All lines with the word "size" in the material below are required.

[Start of section]

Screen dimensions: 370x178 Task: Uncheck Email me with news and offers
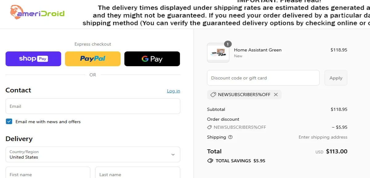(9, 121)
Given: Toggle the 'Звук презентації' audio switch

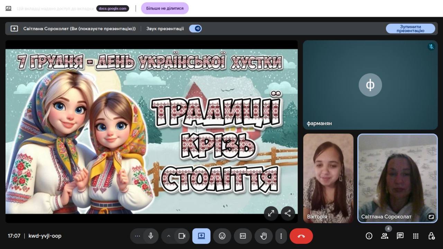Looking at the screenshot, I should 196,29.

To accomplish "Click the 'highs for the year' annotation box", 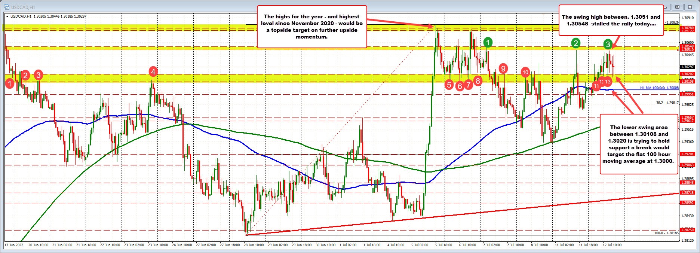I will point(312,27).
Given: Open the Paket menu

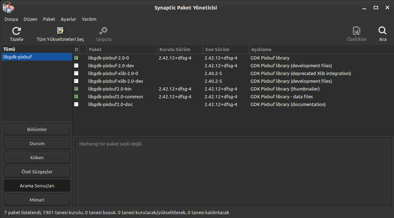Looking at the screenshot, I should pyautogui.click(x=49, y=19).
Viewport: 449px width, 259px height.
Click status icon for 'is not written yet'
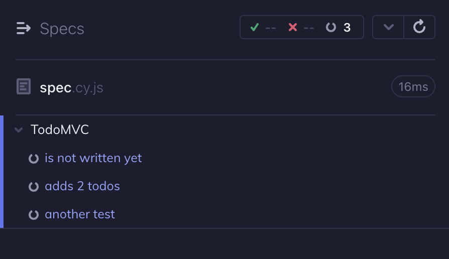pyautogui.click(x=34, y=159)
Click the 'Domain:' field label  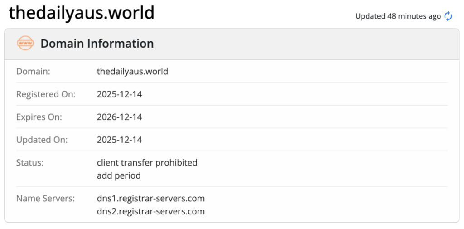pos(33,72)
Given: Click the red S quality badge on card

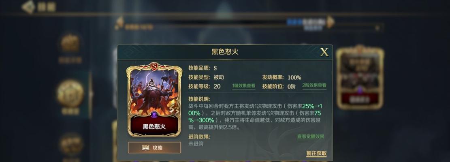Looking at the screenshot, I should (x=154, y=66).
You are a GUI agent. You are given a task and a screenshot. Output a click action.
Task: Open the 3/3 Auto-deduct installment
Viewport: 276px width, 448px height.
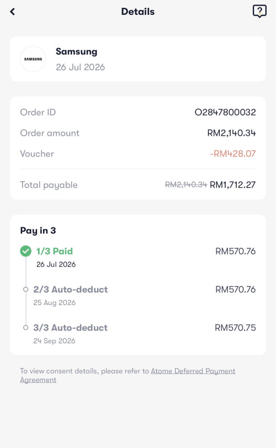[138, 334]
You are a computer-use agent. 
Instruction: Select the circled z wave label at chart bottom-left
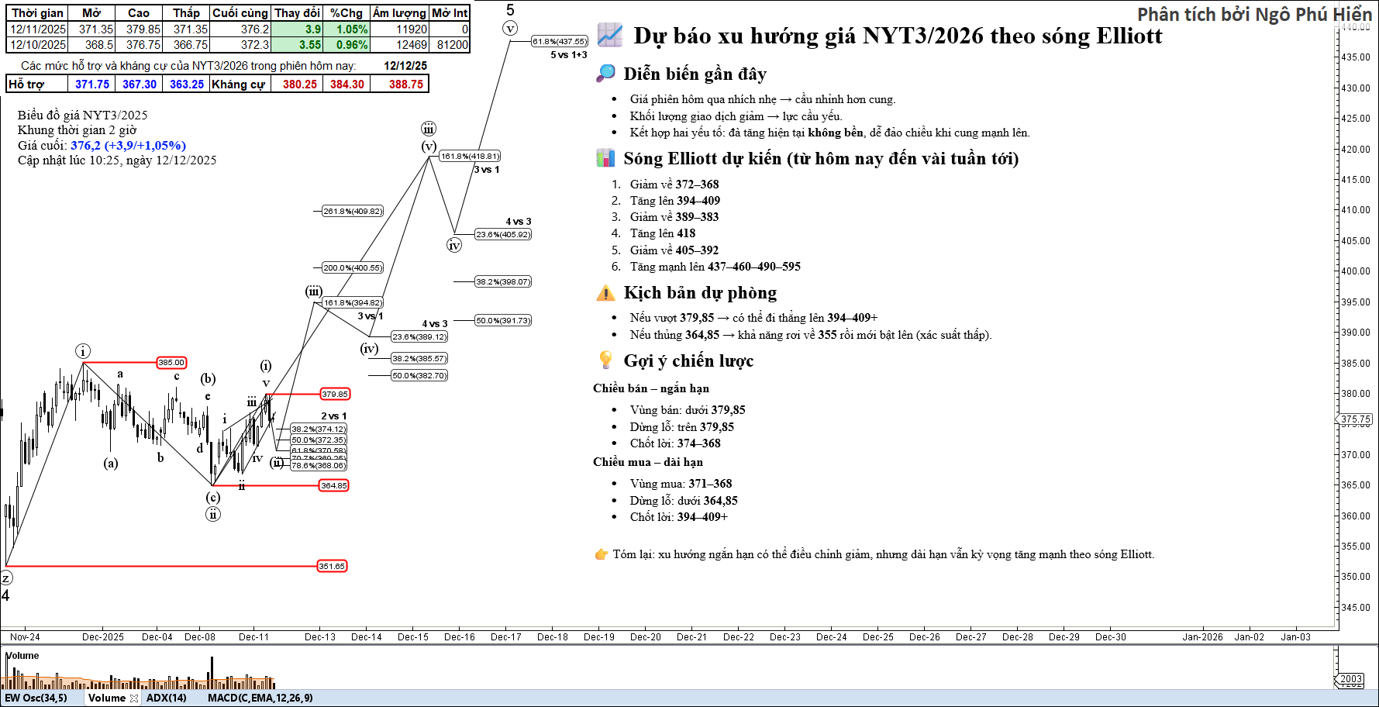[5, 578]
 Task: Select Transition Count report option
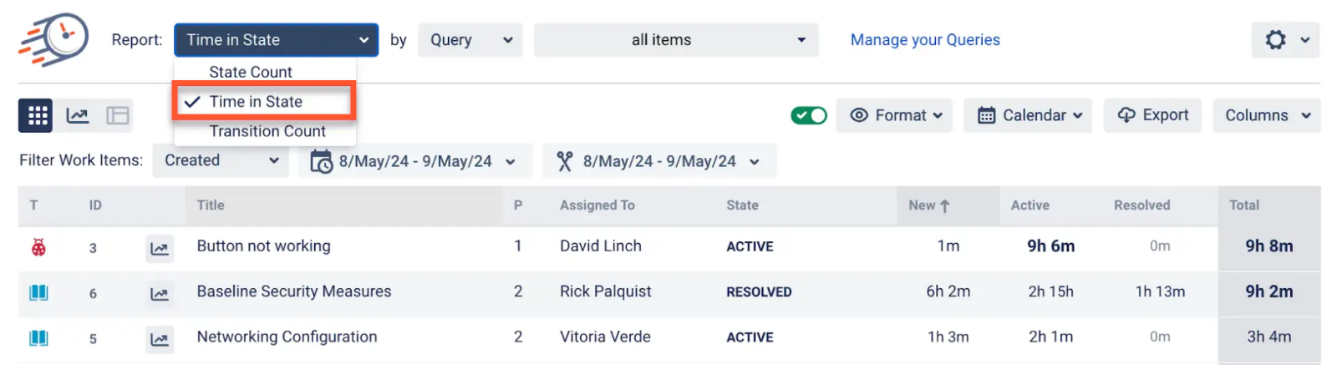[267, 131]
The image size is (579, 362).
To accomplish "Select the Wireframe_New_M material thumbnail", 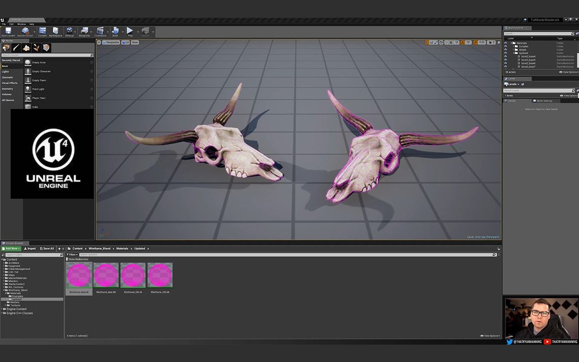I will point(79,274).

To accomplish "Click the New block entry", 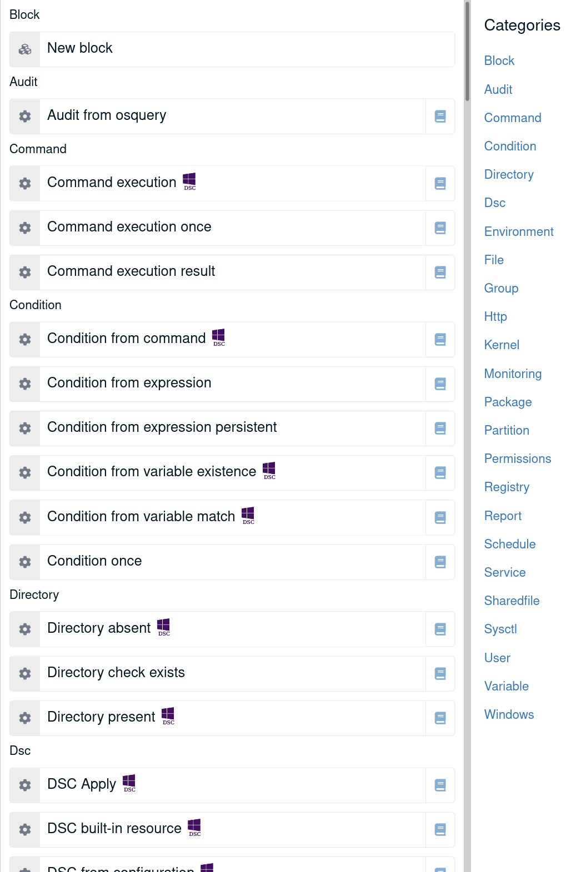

[End of section]
[Start of section]

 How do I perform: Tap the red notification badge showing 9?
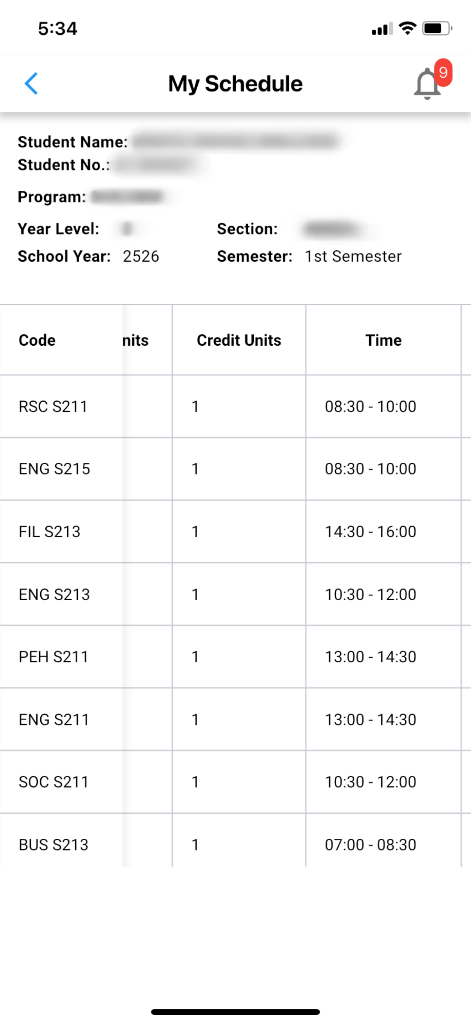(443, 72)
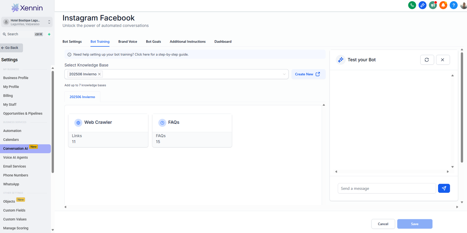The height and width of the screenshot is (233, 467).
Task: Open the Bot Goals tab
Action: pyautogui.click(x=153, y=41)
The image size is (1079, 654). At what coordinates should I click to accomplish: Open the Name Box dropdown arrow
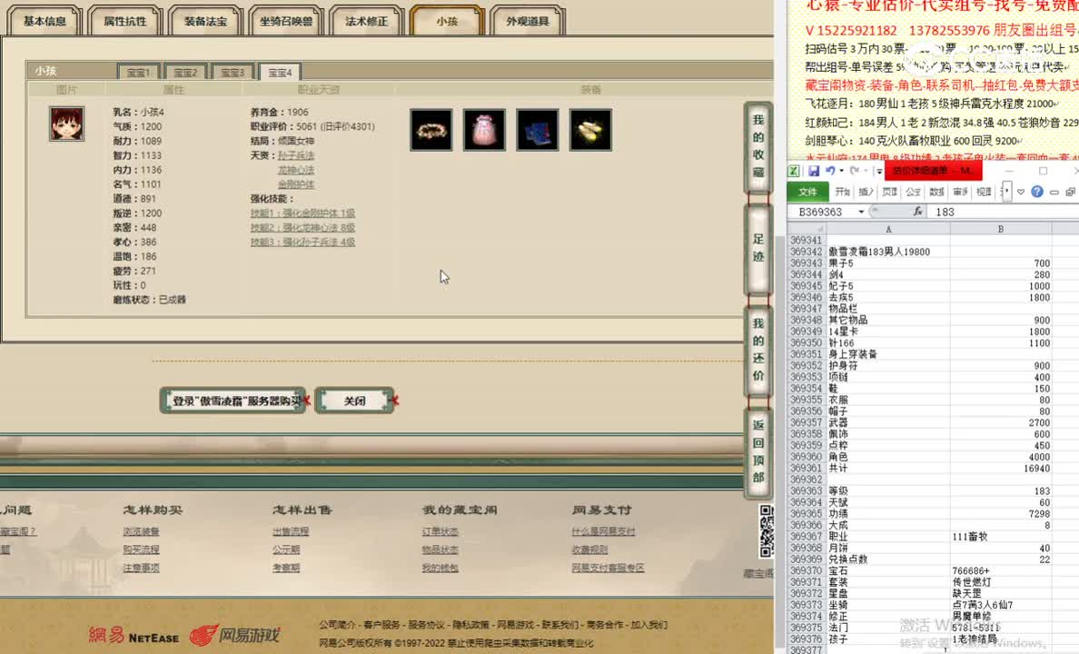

[End of section]

Solution to this task
The image size is (579, 362).
The image size is (1079, 654). At what coordinates should I click to accomplish: Open the Name Box dropdown arrow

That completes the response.